Sometimes, the term airsacculitis is used for bacterial infection of the laryngeal air sacs in mammals, the most commonly primates. Such airsacculitis in non-human primates often leads to various chronic respiratory diseases. The infected air sacs thicken. Under the microscope one can detect hyperplasia or hypertrophy of epithelium, cell necrosis, fibrosis, cellular infiltrates, as well as an occurrence of bacterial colonies. Among typical symptoms of the disease are halitosis (bad breath), coughing, rhinorrhea (nasal discharge), depression, anorexia and weight loss.

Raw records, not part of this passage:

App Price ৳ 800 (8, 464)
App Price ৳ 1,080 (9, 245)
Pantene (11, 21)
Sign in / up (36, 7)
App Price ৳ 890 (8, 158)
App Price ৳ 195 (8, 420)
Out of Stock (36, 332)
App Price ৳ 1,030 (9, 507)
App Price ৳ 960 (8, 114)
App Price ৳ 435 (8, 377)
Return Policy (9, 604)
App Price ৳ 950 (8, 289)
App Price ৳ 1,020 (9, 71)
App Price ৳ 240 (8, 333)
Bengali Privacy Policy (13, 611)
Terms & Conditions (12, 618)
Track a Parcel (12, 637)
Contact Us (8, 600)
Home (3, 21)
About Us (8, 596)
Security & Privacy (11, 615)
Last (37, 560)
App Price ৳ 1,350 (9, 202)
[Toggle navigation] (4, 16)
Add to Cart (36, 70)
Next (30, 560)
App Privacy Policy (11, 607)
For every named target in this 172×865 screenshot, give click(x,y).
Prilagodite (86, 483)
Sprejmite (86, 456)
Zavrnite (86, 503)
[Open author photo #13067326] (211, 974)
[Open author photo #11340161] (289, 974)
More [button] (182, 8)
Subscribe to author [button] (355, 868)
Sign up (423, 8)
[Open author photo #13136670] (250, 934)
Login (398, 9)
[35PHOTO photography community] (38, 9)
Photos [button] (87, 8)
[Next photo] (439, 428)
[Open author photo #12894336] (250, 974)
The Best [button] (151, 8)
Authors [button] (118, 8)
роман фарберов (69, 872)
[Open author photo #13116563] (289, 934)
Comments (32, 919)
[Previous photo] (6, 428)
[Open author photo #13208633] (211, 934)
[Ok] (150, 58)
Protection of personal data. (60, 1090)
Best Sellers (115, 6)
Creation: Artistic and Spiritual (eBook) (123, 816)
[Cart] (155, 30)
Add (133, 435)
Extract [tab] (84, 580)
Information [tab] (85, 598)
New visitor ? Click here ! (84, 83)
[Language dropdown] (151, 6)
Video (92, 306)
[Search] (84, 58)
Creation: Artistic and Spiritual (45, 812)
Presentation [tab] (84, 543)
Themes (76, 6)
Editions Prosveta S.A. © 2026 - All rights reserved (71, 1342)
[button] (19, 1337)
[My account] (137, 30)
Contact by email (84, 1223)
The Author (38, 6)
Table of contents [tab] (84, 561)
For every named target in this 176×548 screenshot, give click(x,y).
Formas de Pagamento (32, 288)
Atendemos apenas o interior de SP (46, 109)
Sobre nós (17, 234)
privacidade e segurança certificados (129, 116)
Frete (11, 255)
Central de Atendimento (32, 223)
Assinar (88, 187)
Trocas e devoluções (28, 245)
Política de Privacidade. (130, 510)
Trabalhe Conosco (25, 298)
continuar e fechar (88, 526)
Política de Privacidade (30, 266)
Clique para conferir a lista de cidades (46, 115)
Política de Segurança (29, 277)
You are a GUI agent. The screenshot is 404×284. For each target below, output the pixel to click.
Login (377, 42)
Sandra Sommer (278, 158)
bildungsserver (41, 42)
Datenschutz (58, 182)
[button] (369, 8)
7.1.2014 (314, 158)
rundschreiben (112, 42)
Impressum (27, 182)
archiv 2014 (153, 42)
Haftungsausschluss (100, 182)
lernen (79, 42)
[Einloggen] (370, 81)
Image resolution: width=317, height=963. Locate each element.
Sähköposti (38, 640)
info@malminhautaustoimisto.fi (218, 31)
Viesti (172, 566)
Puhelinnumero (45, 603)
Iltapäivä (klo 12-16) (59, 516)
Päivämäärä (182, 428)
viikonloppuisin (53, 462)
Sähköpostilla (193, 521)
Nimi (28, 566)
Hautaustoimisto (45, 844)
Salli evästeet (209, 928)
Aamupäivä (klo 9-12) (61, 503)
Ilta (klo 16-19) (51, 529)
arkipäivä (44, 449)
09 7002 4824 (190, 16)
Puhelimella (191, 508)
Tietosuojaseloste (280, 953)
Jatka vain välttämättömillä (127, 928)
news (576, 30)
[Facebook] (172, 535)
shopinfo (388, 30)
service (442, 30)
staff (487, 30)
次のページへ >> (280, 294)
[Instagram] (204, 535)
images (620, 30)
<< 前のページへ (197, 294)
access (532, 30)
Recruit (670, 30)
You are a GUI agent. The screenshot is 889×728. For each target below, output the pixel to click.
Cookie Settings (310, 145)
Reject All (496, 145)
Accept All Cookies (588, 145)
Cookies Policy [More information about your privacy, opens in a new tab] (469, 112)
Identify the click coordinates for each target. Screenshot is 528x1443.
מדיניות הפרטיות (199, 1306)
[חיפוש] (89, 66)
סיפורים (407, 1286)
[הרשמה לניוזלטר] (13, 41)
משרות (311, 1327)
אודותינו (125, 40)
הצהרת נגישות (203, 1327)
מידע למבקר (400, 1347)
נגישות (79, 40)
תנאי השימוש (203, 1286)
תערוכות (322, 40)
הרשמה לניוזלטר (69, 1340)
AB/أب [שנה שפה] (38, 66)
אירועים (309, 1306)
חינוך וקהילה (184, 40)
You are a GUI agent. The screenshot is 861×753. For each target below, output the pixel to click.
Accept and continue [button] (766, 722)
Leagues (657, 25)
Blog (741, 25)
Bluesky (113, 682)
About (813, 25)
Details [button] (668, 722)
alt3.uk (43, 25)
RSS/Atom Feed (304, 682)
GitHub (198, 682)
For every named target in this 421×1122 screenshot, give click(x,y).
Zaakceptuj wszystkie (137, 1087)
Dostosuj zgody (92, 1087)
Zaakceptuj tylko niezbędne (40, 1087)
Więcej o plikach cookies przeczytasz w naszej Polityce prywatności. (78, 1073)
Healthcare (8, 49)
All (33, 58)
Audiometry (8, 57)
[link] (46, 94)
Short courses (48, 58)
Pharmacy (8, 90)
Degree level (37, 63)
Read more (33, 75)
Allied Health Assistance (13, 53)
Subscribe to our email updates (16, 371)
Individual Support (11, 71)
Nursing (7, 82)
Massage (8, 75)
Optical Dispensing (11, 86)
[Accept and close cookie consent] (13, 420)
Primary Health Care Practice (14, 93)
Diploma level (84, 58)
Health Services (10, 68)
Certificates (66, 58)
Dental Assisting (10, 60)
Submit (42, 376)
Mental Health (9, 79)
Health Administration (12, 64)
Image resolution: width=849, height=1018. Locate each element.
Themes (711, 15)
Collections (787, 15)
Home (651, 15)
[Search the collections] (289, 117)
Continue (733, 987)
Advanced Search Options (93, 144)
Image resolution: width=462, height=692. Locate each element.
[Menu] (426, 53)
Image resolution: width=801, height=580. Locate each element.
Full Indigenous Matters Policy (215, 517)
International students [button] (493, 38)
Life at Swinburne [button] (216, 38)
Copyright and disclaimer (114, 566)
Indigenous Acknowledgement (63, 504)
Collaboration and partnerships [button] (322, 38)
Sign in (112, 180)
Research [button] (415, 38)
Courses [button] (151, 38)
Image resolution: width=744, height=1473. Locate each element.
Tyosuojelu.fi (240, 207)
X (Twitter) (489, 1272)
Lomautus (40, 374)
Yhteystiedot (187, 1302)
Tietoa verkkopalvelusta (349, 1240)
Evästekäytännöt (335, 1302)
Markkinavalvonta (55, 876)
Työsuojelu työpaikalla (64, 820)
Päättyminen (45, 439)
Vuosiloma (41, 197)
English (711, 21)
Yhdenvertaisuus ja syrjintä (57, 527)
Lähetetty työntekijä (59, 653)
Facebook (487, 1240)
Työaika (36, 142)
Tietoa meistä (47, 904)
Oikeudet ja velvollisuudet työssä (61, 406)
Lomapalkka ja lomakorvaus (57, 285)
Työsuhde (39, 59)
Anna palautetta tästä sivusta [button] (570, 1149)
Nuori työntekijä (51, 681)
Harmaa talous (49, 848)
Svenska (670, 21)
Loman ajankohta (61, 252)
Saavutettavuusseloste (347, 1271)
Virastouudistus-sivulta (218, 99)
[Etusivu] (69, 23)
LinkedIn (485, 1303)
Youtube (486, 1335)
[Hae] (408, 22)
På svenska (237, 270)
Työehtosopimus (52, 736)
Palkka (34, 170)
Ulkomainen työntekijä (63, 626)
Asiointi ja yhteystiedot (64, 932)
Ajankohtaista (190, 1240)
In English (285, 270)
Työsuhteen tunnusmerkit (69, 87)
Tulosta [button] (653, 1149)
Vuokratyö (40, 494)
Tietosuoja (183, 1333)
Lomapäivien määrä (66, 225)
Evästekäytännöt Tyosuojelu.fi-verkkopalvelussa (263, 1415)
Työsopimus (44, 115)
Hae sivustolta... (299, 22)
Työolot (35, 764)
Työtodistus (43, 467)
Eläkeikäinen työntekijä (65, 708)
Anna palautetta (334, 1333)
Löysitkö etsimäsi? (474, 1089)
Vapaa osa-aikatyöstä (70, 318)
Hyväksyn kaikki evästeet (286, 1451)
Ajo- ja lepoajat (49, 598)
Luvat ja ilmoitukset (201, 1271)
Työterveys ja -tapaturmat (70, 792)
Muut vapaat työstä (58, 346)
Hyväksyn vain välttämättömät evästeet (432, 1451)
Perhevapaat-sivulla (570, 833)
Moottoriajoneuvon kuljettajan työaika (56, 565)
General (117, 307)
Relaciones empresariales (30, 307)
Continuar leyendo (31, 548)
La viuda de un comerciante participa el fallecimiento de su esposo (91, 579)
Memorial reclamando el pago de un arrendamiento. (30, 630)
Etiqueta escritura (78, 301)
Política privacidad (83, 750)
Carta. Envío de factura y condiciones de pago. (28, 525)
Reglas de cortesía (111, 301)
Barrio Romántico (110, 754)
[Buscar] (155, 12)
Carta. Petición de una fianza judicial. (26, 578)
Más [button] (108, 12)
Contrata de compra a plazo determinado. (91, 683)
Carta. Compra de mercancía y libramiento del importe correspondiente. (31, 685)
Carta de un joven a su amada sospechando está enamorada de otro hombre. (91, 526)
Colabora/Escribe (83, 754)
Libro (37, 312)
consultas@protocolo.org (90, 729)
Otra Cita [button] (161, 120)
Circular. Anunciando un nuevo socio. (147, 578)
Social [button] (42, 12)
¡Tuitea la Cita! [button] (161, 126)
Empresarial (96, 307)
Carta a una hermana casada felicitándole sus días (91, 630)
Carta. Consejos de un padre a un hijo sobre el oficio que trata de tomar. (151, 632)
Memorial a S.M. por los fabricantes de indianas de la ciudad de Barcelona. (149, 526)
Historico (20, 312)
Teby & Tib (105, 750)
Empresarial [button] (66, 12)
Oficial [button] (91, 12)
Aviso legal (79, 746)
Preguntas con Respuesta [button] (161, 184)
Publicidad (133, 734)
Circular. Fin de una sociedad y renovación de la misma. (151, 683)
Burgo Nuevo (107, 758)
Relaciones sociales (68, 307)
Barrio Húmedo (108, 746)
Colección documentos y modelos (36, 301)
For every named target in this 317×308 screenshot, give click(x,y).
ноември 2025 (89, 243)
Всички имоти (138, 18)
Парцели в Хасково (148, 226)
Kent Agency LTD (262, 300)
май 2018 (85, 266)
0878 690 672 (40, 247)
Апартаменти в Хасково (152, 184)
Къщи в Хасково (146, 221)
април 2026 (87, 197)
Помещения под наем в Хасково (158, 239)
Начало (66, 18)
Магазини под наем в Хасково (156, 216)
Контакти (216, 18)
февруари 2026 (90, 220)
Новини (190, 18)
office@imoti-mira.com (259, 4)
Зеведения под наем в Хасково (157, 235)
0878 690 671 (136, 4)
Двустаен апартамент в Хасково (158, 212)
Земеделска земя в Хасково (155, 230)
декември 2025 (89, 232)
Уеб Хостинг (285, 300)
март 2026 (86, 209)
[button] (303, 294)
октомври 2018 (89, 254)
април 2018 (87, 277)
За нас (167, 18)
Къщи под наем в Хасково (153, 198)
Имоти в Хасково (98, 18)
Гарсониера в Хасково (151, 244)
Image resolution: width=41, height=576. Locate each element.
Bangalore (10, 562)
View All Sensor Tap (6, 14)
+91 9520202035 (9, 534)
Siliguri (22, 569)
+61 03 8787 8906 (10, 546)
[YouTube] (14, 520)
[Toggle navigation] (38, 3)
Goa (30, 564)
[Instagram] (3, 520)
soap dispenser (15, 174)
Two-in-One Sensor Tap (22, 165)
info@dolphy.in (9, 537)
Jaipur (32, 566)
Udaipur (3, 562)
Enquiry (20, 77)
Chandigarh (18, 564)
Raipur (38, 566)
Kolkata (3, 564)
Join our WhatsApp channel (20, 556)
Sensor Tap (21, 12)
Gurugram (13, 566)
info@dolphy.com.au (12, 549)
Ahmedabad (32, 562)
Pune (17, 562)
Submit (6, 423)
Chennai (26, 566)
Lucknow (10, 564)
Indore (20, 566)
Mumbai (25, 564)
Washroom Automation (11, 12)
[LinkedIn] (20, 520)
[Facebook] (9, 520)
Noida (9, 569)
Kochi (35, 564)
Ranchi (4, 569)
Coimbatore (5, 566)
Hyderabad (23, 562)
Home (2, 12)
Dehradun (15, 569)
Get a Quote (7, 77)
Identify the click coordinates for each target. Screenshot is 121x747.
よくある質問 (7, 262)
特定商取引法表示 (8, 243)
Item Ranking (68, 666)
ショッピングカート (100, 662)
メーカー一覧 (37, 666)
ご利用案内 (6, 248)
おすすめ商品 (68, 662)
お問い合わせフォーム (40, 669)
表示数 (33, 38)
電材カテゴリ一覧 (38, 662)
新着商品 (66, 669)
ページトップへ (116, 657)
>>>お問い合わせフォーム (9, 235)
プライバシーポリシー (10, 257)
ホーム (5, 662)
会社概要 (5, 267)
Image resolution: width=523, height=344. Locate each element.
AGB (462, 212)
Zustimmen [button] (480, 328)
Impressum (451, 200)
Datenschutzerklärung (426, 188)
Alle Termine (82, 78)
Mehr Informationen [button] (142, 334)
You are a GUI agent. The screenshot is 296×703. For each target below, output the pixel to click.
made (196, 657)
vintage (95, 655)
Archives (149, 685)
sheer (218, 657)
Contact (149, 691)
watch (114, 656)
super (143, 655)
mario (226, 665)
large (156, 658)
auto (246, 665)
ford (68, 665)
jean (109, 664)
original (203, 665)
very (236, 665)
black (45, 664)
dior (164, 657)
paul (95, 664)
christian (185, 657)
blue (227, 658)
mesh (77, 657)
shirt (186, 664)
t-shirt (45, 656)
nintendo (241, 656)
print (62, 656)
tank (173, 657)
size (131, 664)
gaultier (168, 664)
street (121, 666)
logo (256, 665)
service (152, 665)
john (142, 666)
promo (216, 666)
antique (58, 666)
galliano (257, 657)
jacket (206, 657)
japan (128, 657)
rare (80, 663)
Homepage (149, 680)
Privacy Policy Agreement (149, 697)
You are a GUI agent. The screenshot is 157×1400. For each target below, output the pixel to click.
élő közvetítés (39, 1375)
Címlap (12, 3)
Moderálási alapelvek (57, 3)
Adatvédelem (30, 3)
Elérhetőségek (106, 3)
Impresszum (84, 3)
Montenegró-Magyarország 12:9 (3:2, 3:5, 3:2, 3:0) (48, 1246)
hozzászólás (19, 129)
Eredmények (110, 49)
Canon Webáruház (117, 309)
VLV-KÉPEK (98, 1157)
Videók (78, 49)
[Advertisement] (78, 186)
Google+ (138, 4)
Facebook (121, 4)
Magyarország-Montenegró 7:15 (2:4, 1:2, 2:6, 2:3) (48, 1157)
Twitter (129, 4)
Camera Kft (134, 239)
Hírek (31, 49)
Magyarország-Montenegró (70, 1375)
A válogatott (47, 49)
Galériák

=== Anatomy and function ===
It is critically important to note, that laryngeal air sac is not a synonym of pulmonary alveolus (sometimes also called an air sac), which represents the end of the bronchiole and serves as an exchanging agent of gases between lungs and blood. Infected lungs and inflamed lung tissue (with alveoli) is a sign of pneumonia and not airsacculitis.

In primates laryngeal air sacs occur in apes and gibbons, while such structures are absent in people and some smaller gibbon species. These air sacs are useful when producing fast and extended call sequences. Such behaviour often leads to the risk of hyperventilation if there are no air sacs to allow re-breathing of an exhaled air.

Researchers proposed the absence of laryngeal air sacs in humans is a result of people's ability to adjust their speech breathing patterns and consequently lower probability of hyperventilation. It is thought that the lack of laryngeal air sacs in humans represents a derived feature.